August 22, 2010
Of course something should be done to correct the actions of the brokers/dealers but have you seen the amount of funds these people provide the political parties to insure they operate unrestricted? For them it is money well spent.
By now everyone should know these requests are merely for show and have no real impact on the actions of the SEC.
One example from an article by Ian Mathias:
"The United States experienced another interesting first on Wednesday. For the first time in the history of our union, the Securities and Exchange Commission brought charges against a State. The powers that be in New Jersey had been deceiving and misleading investors in regards to the fiscal well-being of the Garden State, and the SEC busted 'em. Bravo.
That's where the good news ends.
But first, the Cliff's Notes to this mess, according to the SEC's allegations:
In 2001, New Jersey increased pension benefits for state employees without having the funds to cover new benefit expenses. For the next six years, at least, the state continued to underfund the pension system - but hid that information from municipal bond investors. On 79 separate occasions the state sold a total of $26 billion in bonds while "withholding and misrepresenting pertinent information about its financial situation," said SEC director of enforcement Robert Khuzami.
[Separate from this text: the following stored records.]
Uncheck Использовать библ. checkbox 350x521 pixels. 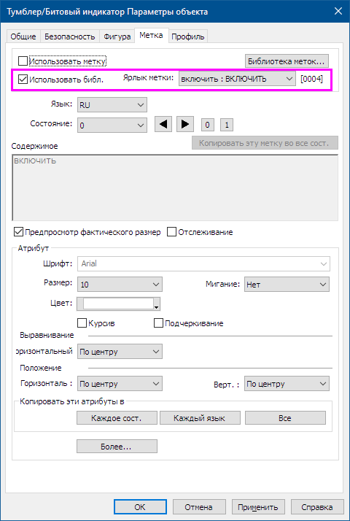[23, 80]
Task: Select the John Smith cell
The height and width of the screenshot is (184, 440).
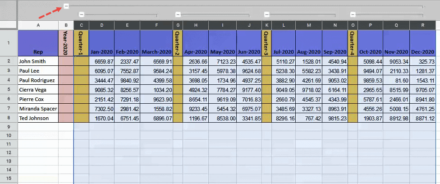Action: pyautogui.click(x=38, y=61)
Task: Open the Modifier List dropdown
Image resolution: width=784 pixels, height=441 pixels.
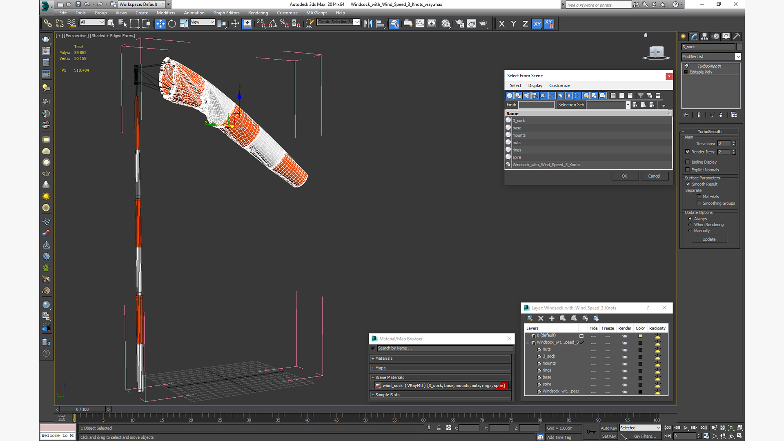Action: coord(738,57)
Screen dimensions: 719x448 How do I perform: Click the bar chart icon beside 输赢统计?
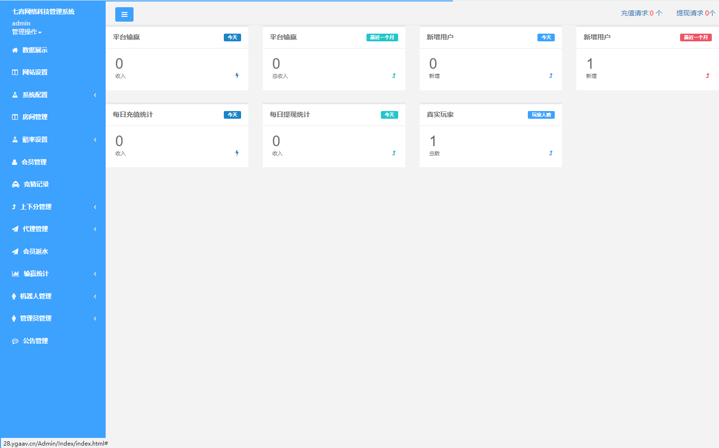tap(15, 274)
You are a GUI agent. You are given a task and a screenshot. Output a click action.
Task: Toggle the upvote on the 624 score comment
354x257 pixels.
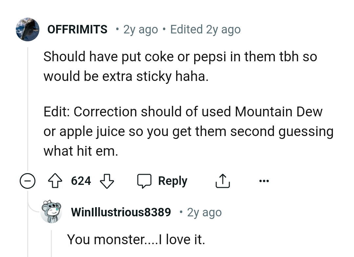pyautogui.click(x=56, y=181)
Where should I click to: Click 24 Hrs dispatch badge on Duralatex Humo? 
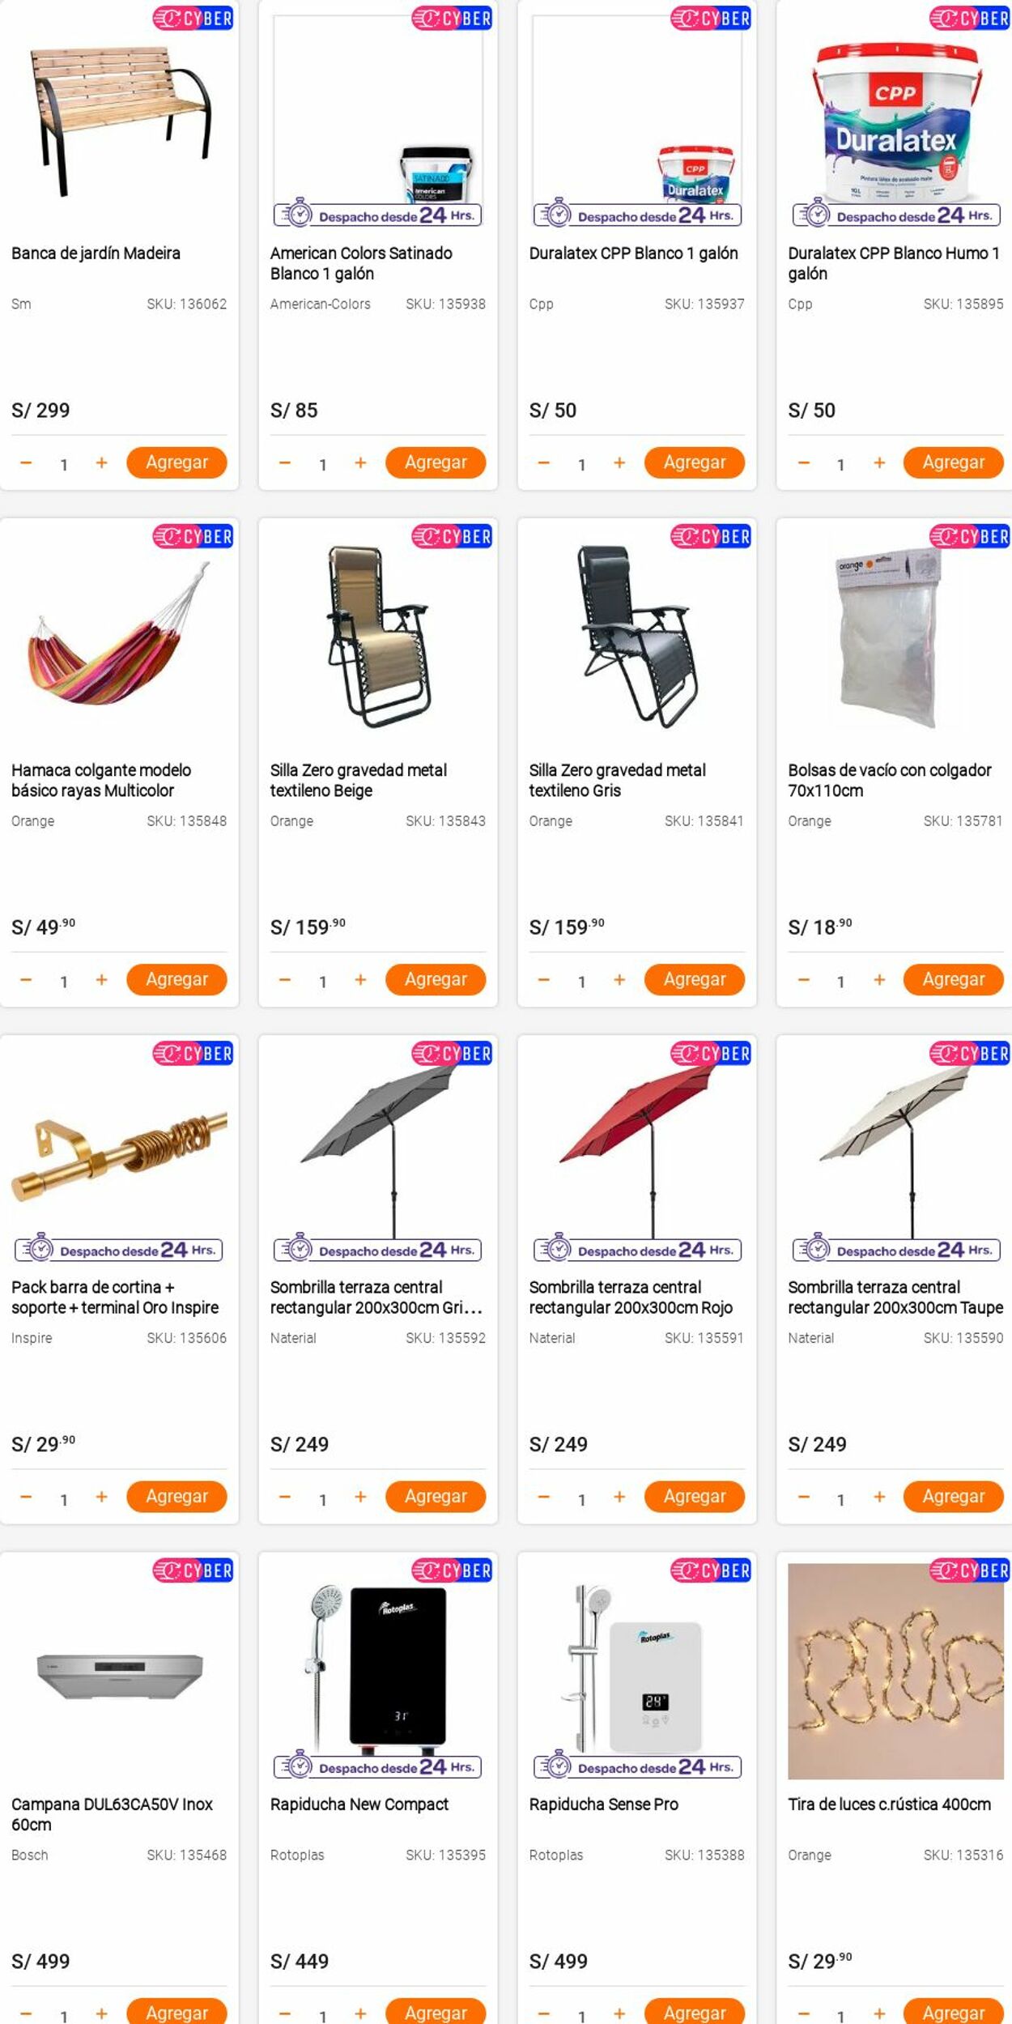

In other words, they lied so that the bonds they were selling would appear more attractive. It's classic balance sheet fraud, committed by senior state officials working for both democrat and republican governors. And the state's bond underwriters - JP Morgan, Citi, Morgan Stanley, Bank of America, Barclays, Merrill and (of course) Goldman Sachs - all probably lied too. At the very least, they all failed to conduct due diligence before vouching for the quality of the state bonds.
What's the penalty for this outright fraud? Nothing.
The State of New Jersey will pay the SEC precisely zero dollars. Not one state employee will pay a fine either, or go to jail...not even lose his job. In fact, the State didn't even have to admit wrongdoing. "New Jersey agreed to settle the case without admitting or denying the SEC's findings," calmly explains the SEC press release. Come again? Essentially, the only provision of the settlement is Jersey's promise that it won't do this in the future. That's it.
And Goldman Sachs, JP Morgan and all those other mega-banks? C'mon... They weren't even mentioned in the SEC's statement.
It's worth repeating: We're talking $26 billion in bonds sold under purposely false pretenses. This isn't some small-time phony IPO. Pretend a company like McDonald's, which has a market cap of roughly $77 billion (that's about the same value of New Jersey's pension fund system) sold $26 billion in bonds under similar guise. Heads would freaking roll. They'd be lucky to not go bankrupt.
Yet, here we are. New Jersey officials were so unfazed by the SEC settlement - the status quo was so unchanged - that they proceeded with a $2.2 billion bond sale on August 19, 2010. That's less than 24 hours after the SEC announced the results of their investigation. SEC investigators did a fine job forging into uncharted territory and exposing State fraud, but they offered literally the most toothless settlement possible."
Yes folks, they get what get what they pay for.